Based on MIDT data American commissioned from Compass Lexicon and analyzed by me, if JAL were to be lured away by SkyTeam, the numbers would look very different.  In the U.S. – Japan market:  STAR, 31%; oneworld w/o JAL, 6%; and SkyTeam w/JAL, 61%.  In the U.S. – Asia market:  STAR, 34%; oneworld w/o JAL, 10%; and SkyTeam w/JAL, 30%.

Delta will likely challenge that analysis, claiming that it should not include traffic between Japan and the U.S. “beach markets” of Hawaii and Guam. I will leave that argument to the lawyers.  But last I checked, one was a U.S. state and the other a U.S. territory and each are therefore governed by the U.S. – Japan bilateral.

In simple terms, the real threat of liberalization in the U.S. – Japan market is the overnight competition Delta/SkyTeam will face from oneworld and STAR for the nearly 10 million U.S. - Asia passengers.  Do the math: If Delta is successful at luring JAL away from oneworld, then SkyTeam and STAR will have a 92% share of the U.S. – Japan market.  In most economic analyses, that share represents a duopoly.  And that should not be the result of market liberalization. But then again, do we have a duopoly on the Atlantic given that oneworld is not immunized there either?

Oberstar and the Fear Mongers have already protested the prospect of limited competition in three alliances hell bent on “gouging” air travelers.  So where are they when it comes to the prospect of just two alliances controlling so significant a share of the Asian market?
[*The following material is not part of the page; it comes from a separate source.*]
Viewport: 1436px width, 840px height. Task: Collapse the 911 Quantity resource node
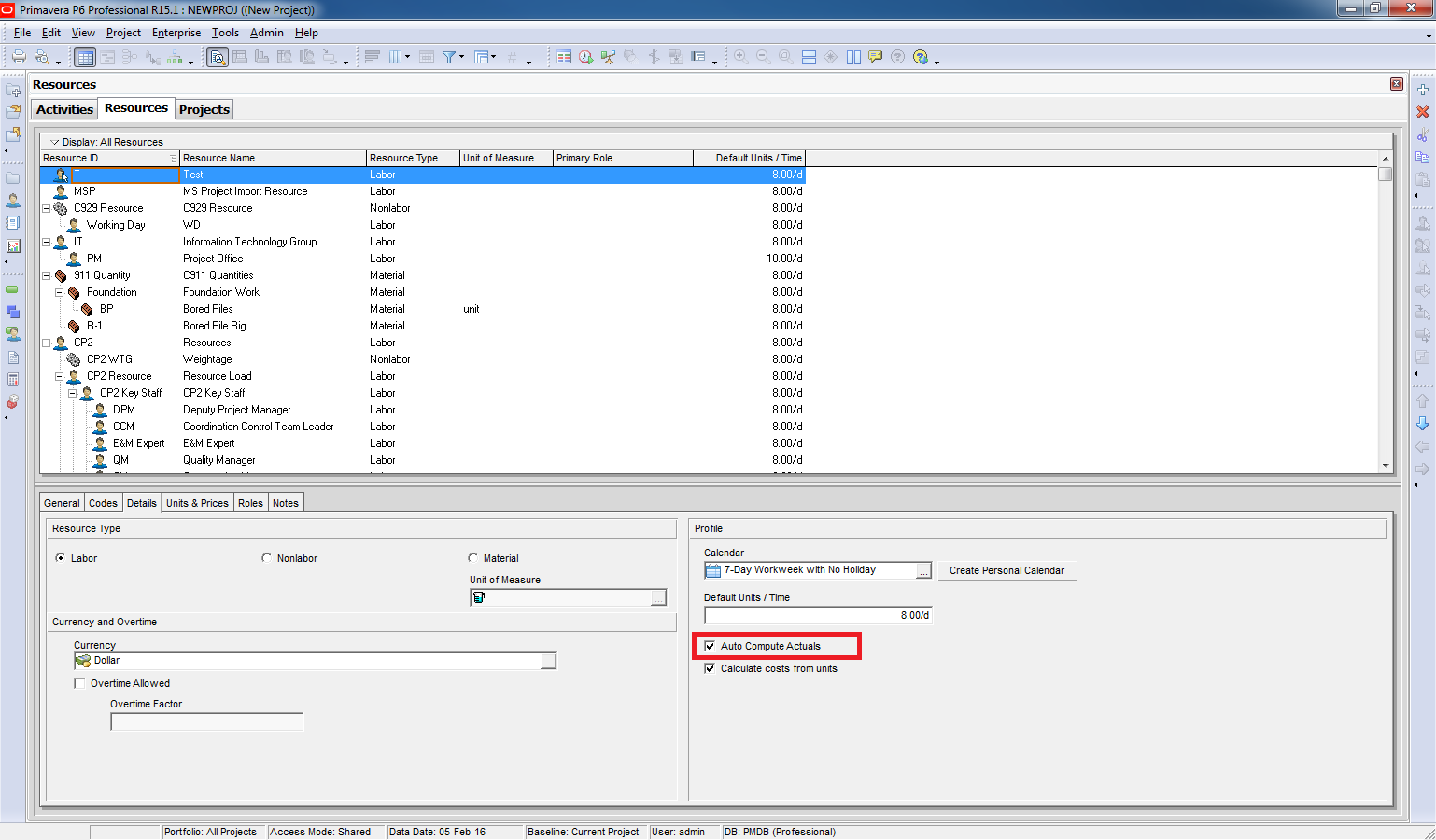coord(46,275)
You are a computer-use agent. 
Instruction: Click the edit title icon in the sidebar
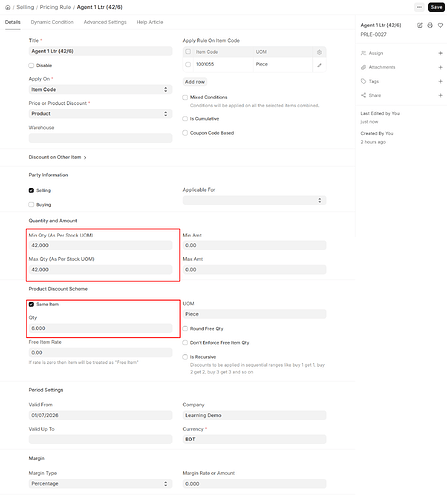pyautogui.click(x=420, y=25)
Duplicitous Delta and the Source of My Confusion

In late 2006, while Delta was in bankruptcy, U.S. Airways made a hostile offer to take control of the company.  Delta rejected U.S. Airways’ overtures vehemently and was ultimately successful in fending them off. “US Airways’ principle goal in its hostile takeover attempt is to eliminate its key competition,” Delta(Grinstein) said at the time. “In a pro-competitive merger, the two airlines’ routes do not overlap excessively; they are complementary. Joining complementary networks can enhance competition and create consumer benefits that result in lower prices and increased service option.”
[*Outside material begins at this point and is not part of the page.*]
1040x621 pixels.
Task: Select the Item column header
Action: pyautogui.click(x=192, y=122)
Then in late 2007, Delta, on its own terms, began to pursue a merger with Northwest. Anderson argued time and again that the two airlines had “complementary instead of overlapping route systems” that would maximize synergies.

With the two airlines already connected through alliance relationships, Anderson said:  “Alliance relationships are valuable and very difficult to extract yourself from.”  He noted that neither Delta nor Northwest needed to pull out of its existing alliance, which would have “disrupted revenues and required tearing out significant infrastructure and then rebuilding someplace else.” 

Given regulatory restrictions regarding cross border mergers, an immunized alliance is a defacto merger in the sense that it gives the combination the ability to act as one airline in determining service levels, pricing, marketing.

On the surface, the size of Northwest/Delta’s North American network is slightly larger than American’s.  However, the fit of the network is more important than size.  The ability to leverage one network against the other in order to create new city pairs to sell is critical to any network’s success.  American and JAL would make for a true “end to end” combination whereas Delta and JAL possess significant overlap with each other – the very combination it suggested results in an anti-competitive combination.

On the surface, the solution is crystal clear - at least to me: Three alliances across the Atlantic and the Pacific that each benefit from anti-trust immunity and equally competitive tools.  Even if JAL ultimately restructures through bankruptcy, a partnership with American would still provide a true end-to-end partner that Delta itself contends is the very best way to maximize the synergies of a commercial combination.

But the more I study the data, a different picture emerges. Delta’s play for JAL is not about JAL at all.  It is about preserving Delta’s dual flag status in Japan.  For 58 years Northwest/Delta has been tweaking its US network to sync with its Japan-based network – and they have done it well.  Under Open Skies, Delta will realize new and more vigorous competition on many routes where it enjoys little to no competition today.  Self preservation is a strong instinct and I am all for consolidation in this industry.  But I am also for open and fair competition, particularly where all three alliances are concerned. 

Either way, Delta wins.  It wins by delaying anti-trust immunity for each American and United and thus preserving its legacy competitive position.  And it wins by potentially eliminating a competitor (JAL) where redundant flying can be removed. 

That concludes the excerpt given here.